Swap every instance of "Instruction" in the material below for "Command", and reproduce the rest of the material without any change.

__________

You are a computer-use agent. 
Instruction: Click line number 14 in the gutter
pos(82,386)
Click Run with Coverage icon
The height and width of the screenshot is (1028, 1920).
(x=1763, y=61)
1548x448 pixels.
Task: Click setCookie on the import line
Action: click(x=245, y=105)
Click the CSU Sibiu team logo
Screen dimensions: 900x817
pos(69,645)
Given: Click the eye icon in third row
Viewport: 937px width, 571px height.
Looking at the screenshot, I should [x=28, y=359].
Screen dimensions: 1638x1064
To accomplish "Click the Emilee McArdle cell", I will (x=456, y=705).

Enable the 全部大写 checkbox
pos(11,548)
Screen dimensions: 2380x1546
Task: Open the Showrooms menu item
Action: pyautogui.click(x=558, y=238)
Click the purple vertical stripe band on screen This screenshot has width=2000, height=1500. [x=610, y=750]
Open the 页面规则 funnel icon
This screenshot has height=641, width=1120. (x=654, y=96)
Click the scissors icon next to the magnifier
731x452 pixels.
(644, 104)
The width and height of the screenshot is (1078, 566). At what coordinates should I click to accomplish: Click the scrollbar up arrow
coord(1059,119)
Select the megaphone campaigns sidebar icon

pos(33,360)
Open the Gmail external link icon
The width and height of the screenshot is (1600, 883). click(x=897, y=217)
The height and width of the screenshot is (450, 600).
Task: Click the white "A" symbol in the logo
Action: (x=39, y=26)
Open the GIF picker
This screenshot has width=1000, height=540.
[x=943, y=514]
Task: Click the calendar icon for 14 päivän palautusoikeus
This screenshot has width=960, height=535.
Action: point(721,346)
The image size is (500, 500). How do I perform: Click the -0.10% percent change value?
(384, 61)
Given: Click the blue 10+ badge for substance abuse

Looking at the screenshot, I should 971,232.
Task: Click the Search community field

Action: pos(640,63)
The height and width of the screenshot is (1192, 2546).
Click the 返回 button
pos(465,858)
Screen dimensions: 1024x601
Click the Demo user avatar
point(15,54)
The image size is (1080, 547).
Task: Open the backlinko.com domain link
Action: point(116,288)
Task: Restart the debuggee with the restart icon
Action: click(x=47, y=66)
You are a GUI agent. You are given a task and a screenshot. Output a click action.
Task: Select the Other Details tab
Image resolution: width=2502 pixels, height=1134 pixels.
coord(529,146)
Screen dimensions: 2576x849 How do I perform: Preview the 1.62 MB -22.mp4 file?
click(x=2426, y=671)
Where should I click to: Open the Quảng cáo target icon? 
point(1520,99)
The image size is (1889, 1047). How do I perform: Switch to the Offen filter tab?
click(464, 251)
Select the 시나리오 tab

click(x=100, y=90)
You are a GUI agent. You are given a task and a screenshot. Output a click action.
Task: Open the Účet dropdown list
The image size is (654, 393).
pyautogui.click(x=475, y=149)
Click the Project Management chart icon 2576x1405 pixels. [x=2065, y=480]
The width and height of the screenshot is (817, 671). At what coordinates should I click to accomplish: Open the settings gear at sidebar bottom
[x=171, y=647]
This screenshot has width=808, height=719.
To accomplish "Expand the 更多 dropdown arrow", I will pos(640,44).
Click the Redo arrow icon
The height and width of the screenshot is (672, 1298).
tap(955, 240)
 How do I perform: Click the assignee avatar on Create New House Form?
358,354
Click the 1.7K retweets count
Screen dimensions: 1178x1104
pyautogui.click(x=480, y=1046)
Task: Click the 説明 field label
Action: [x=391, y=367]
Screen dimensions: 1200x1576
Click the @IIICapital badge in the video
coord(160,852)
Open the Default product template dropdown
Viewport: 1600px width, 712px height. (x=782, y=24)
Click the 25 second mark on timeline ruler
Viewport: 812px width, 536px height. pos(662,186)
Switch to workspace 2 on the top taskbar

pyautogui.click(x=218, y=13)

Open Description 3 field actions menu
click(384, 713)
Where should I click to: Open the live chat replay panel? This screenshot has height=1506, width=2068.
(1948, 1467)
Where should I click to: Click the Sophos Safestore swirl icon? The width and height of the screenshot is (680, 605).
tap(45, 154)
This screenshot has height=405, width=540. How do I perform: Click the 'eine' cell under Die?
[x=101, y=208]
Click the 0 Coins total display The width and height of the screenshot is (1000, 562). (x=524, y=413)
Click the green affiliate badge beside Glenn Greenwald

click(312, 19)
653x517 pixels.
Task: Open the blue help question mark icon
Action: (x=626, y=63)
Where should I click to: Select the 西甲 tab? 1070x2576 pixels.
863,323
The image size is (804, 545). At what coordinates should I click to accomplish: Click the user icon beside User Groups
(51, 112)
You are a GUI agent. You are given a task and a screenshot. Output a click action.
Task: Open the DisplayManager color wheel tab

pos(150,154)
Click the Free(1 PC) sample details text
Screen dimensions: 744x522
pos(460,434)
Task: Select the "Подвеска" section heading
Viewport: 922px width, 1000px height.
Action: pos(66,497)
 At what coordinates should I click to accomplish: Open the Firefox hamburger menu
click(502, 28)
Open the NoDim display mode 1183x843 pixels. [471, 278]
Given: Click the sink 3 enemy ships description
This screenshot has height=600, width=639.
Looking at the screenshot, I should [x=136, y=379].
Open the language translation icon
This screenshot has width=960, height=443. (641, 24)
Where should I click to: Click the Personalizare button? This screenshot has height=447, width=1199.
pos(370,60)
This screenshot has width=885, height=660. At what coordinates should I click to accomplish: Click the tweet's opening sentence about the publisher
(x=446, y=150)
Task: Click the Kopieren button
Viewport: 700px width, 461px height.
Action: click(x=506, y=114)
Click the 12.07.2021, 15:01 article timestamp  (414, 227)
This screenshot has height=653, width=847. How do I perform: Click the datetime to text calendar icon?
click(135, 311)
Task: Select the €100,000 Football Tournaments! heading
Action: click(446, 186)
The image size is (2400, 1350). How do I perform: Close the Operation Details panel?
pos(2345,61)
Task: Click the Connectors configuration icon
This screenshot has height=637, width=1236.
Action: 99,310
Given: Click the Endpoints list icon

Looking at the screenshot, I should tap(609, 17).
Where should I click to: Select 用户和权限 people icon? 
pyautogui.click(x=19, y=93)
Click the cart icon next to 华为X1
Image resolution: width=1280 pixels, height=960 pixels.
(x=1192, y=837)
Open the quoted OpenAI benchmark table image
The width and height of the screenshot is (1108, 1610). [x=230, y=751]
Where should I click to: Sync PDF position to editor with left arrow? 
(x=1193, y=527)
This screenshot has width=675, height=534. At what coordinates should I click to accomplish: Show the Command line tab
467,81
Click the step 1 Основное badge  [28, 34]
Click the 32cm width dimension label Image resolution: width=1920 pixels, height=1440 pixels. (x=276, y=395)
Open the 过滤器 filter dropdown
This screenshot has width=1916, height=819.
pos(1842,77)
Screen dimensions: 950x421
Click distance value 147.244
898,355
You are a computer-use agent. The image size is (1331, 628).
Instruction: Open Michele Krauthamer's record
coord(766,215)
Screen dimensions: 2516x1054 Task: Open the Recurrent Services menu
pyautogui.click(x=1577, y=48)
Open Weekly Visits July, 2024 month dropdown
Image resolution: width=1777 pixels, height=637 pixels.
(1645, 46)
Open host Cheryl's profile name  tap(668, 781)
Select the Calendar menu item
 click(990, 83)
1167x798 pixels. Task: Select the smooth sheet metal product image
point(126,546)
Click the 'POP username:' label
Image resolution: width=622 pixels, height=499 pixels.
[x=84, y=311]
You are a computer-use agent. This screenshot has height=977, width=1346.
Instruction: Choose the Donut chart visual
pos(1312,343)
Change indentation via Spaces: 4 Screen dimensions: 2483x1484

__________

→ Response:
You are a computer-use agent. 
Command: Click line number 14 in the gutter
pos(82,386)
Click Run with Coverage icon
The height and width of the screenshot is (1028, 1920).
(x=1763, y=61)
1548x448 pixels.
Task: Click setCookie on the import line
Action: click(x=245, y=105)
Click the CSU Sibiu team logo
Screen dimensions: 900x817
pos(69,645)
Given: Click the eye icon in third row
Viewport: 937px width, 571px height.
Looking at the screenshot, I should [x=28, y=359].
Screen dimensions: 1638x1064
To accomplish "Click the Emilee McArdle cell", I will (x=456, y=705).

Enable the 全部大写 checkbox
pos(11,548)
Screen dimensions: 2380x1546
Task: Open the Showrooms menu item
Action: pyautogui.click(x=558, y=238)
Click the purple vertical stripe band on screen This screenshot has width=2000, height=1500. [x=610, y=750]
Open the 页面规则 funnel icon
This screenshot has height=641, width=1120. (x=654, y=96)
Click the scissors icon next to the magnifier
731x452 pixels.
(644, 104)
The width and height of the screenshot is (1078, 566). At what coordinates should I click to accomplish: Click the scrollbar up arrow
coord(1059,119)
Select the megaphone campaigns sidebar icon

pos(33,360)
Open the Gmail external link icon
The width and height of the screenshot is (1600, 883). click(x=897, y=217)
The height and width of the screenshot is (450, 600).
Task: Click the white "A" symbol in the logo
Action: (x=39, y=26)
Open the GIF picker
This screenshot has width=1000, height=540.
[x=943, y=514]
Task: Click the calendar icon for 14 päivän palautusoikeus
This screenshot has width=960, height=535.
Action: point(721,346)
The image size is (500, 500). How do I perform: Click the -0.10% percent change value?
(384, 61)
Given: Click the blue 10+ badge for substance abuse

Looking at the screenshot, I should 971,232.
Task: Click the Search community field

Action: pos(640,63)
The height and width of the screenshot is (1192, 2546).
Click the 返回 button
pos(465,858)
Screen dimensions: 1024x601
Click the Demo user avatar
point(15,54)
The image size is (1080, 547).
Task: Open the backlinko.com domain link
Action: point(116,288)
Task: Restart the debuggee with the restart icon
Action: click(x=47, y=66)
You are a GUI agent. You are given a task and a screenshot. Output a click action.
Task: Select the Other Details tab
Image resolution: width=2502 pixels, height=1134 pixels.
coord(529,146)
Screen dimensions: 2576x849 How do I perform: Preview the 1.62 MB -22.mp4 file?
click(x=2426, y=671)
Where should I click to: Open the Quảng cáo target icon? 
point(1520,99)
The image size is (1889, 1047). How do I perform: Switch to the Offen filter tab?
click(464, 251)
Select the 시나리오 tab

click(x=100, y=90)
You are a GUI agent. You are given a task and a screenshot. Output a click action.
Task: Open the Účet dropdown list
The image size is (654, 393).
pyautogui.click(x=475, y=149)
Click the Project Management chart icon 2576x1405 pixels. [x=2065, y=480]
The width and height of the screenshot is (817, 671). At what coordinates should I click to accomplish: Open the settings gear at sidebar bottom
[x=171, y=647]
This screenshot has width=808, height=719.
To accomplish "Expand the 更多 dropdown arrow", I will pos(640,44).
Click the Redo arrow icon
The height and width of the screenshot is (672, 1298).
tap(955, 240)
 How do I perform: Click the assignee avatar on Create New House Form?
358,354
Click the 1.7K retweets count
Screen dimensions: 1178x1104
pyautogui.click(x=480, y=1046)
Task: Click the 説明 field label
Action: [x=391, y=367]
Screen dimensions: 1200x1576
Click the @IIICapital badge in the video
coord(160,852)
Open the Default product template dropdown
Viewport: 1600px width, 712px height. (x=782, y=24)
Click the 25 second mark on timeline ruler
Viewport: 812px width, 536px height. pos(662,186)
Switch to workspace 2 on the top taskbar

pyautogui.click(x=218, y=13)

Open Description 3 field actions menu
click(384, 713)
Where should I click to: Open the live chat replay panel? This screenshot has height=1506, width=2068.
(1948, 1467)
Where should I click to: Click the Sophos Safestore swirl icon? The width and height of the screenshot is (680, 605).
tap(45, 154)
This screenshot has height=405, width=540. How do I perform: Click the 'eine' cell under Die?
[x=101, y=208]
Click the 0 Coins total display The width and height of the screenshot is (1000, 562). (x=524, y=413)
Click the green affiliate badge beside Glenn Greenwald

click(312, 19)
653x517 pixels.
Task: Open the blue help question mark icon
Action: (x=626, y=63)
Where should I click to: Select the 西甲 tab? 1070x2576 pixels.
863,323
The image size is (804, 545). At what coordinates should I click to accomplish: Click the user icon beside User Groups
(51, 112)
You are a GUI agent. You are given a task and a screenshot. Output a click action.
Task: Open the DisplayManager color wheel tab

pos(150,154)
Click the Free(1 PC) sample details text
Screen dimensions: 744x522
pos(460,434)
Task: Select the "Подвеска" section heading
Viewport: 922px width, 1000px height.
Action: pos(66,497)
 At what coordinates should I click to accomplish: Open the Firefox hamburger menu
click(502, 28)
Open the NoDim display mode 1183x843 pixels. [471, 278]
Given: Click the sink 3 enemy ships description
This screenshot has height=600, width=639.
Looking at the screenshot, I should [x=136, y=379].
Open the language translation icon
This screenshot has width=960, height=443. (641, 24)
Where should I click to: Click the Personalizare button? This screenshot has height=447, width=1199.
pos(370,60)
This screenshot has width=885, height=660. At what coordinates should I click to accomplish: Click the tweet's opening sentence about the publisher
(x=446, y=150)
Task: Click the Kopieren button
Viewport: 700px width, 461px height.
Action: click(x=506, y=114)
Click the 12.07.2021, 15:01 article timestamp  (414, 227)
This screenshot has height=653, width=847. How do I perform: Click the datetime to text calendar icon?
click(135, 311)
Task: Select the €100,000 Football Tournaments! heading
Action: click(446, 186)
The image size is (2400, 1350). How do I perform: Close the Operation Details panel?
pos(2345,61)
Task: Click the Connectors configuration icon
This screenshot has height=637, width=1236.
Action: 99,310
Given: Click the Endpoints list icon

Looking at the screenshot, I should tap(609, 17).
Where should I click to: Select 用户和权限 people icon? 
pyautogui.click(x=19, y=93)
Click the cart icon next to 华为X1
Image resolution: width=1280 pixels, height=960 pixels.
(x=1192, y=837)
Open the quoted OpenAI benchmark table image
The width and height of the screenshot is (1108, 1610). [x=230, y=751]
Where should I click to: Sync PDF position to editor with left arrow? 
(x=1193, y=527)
This screenshot has width=675, height=534. At what coordinates should I click to accomplish: Show the Command line tab
467,81
Click the step 1 Основное badge  [28, 34]
Click the 32cm width dimension label Image resolution: width=1920 pixels, height=1440 pixels. (x=276, y=395)
Open the 过滤器 filter dropdown
This screenshot has width=1916, height=819.
pos(1842,77)
Screen dimensions: 950x421
Click distance value 147.244
898,355
You are a computer-use agent. The image size is (1331, 628).
Command: Open Michele Krauthamer's record
coord(766,215)
Screen dimensions: 2516x1054 Task: Open the Recurrent Services menu
pyautogui.click(x=1577, y=48)
Open Weekly Visits July, 2024 month dropdown
Image resolution: width=1777 pixels, height=637 pixels.
(1645, 46)
Open host Cheryl's profile name  tap(668, 781)
Select the Calendar menu item
 click(990, 83)
1167x798 pixels. Task: Select the smooth sheet metal product image
point(126,546)
Click the 'POP username:' label
Image resolution: width=622 pixels, height=499 pixels.
[x=84, y=311]
You are a computer-use agent. This screenshot has height=977, width=1346.
Command: Choose the Donut chart visual
pos(1312,343)
Change indentation via Spaces: 4 Screen dimensions: 2483x1484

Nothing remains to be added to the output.